→ Exercise details
Copy out each of the records below word for word, keeping every line as it appears.

→ Records shown
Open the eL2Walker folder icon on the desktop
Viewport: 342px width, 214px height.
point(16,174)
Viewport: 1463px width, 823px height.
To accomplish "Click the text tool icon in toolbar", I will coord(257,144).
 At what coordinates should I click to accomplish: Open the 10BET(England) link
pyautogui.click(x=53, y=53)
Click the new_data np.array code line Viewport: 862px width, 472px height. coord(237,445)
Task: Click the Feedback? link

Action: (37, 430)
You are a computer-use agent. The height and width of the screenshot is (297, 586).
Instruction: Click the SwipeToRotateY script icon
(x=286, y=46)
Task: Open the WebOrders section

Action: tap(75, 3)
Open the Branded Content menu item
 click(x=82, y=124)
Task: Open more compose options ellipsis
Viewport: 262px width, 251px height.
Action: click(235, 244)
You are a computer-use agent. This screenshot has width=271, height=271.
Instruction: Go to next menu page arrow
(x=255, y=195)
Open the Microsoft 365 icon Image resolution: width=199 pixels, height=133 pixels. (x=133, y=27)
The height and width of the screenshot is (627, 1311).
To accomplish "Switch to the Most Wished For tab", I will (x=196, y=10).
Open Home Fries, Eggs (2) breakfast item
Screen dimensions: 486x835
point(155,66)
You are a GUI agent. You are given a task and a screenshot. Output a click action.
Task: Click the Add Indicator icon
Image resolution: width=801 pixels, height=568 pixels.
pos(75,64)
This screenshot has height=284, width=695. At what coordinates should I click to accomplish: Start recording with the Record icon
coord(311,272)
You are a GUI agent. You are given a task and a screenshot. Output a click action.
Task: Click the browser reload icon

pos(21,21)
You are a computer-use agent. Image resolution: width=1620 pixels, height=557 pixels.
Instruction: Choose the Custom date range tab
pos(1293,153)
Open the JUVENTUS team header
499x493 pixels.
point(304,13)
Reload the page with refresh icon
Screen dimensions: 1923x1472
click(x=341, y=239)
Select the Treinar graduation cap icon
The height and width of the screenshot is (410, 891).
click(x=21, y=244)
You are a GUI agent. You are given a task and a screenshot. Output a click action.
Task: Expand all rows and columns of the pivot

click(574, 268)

→ Exercise result
Open the eL2Walker folder icon on the desktop
Viewport: 342px width, 214px height.
point(16,174)
Viewport: 1463px width, 823px height.
To accomplish "Click the text tool icon in toolbar", I will coord(257,144).
 At what coordinates should I click to accomplish: Open the 10BET(England) link
pyautogui.click(x=53, y=53)
Click the new_data np.array code line Viewport: 862px width, 472px height. coord(237,445)
Task: Click the Feedback? link

Action: (37, 430)
You are a computer-use agent. The height and width of the screenshot is (297, 586).
Instruction: Click the SwipeToRotateY script icon
(x=286, y=46)
Task: Open the WebOrders section

Action: tap(75, 3)
Open the Branded Content menu item
 click(x=82, y=124)
Task: Open more compose options ellipsis
Viewport: 262px width, 251px height.
Action: click(235, 244)
You are a computer-use agent. This screenshot has width=271, height=271.
Instruction: Go to next menu page arrow
(x=255, y=195)
Open the Microsoft 365 icon Image resolution: width=199 pixels, height=133 pixels. (x=133, y=27)
The height and width of the screenshot is (627, 1311).
To accomplish "Switch to the Most Wished For tab", I will (x=196, y=10).
Open Home Fries, Eggs (2) breakfast item
Screen dimensions: 486x835
point(155,66)
You are a GUI agent. You are given a task and a screenshot. Output a click action.
Task: Click the Add Indicator icon
Image resolution: width=801 pixels, height=568 pixels.
pos(75,64)
This screenshot has height=284, width=695. At what coordinates should I click to accomplish: Start recording with the Record icon
coord(311,272)
You are a GUI agent. You are given a task and a screenshot. Output a click action.
Task: Click the browser reload icon

pos(21,21)
You are a computer-use agent. Image resolution: width=1620 pixels, height=557 pixels.
Instruction: Choose the Custom date range tab
pos(1293,153)
Open the JUVENTUS team header
499x493 pixels.
point(304,13)
Reload the page with refresh icon
Screen dimensions: 1923x1472
click(x=341, y=239)
Select the Treinar graduation cap icon
The height and width of the screenshot is (410, 891).
click(x=21, y=244)
You are a GUI agent. You are given a task and a screenshot. Output a click action.
Task: Expand all rows and columns of the pivot

click(574, 268)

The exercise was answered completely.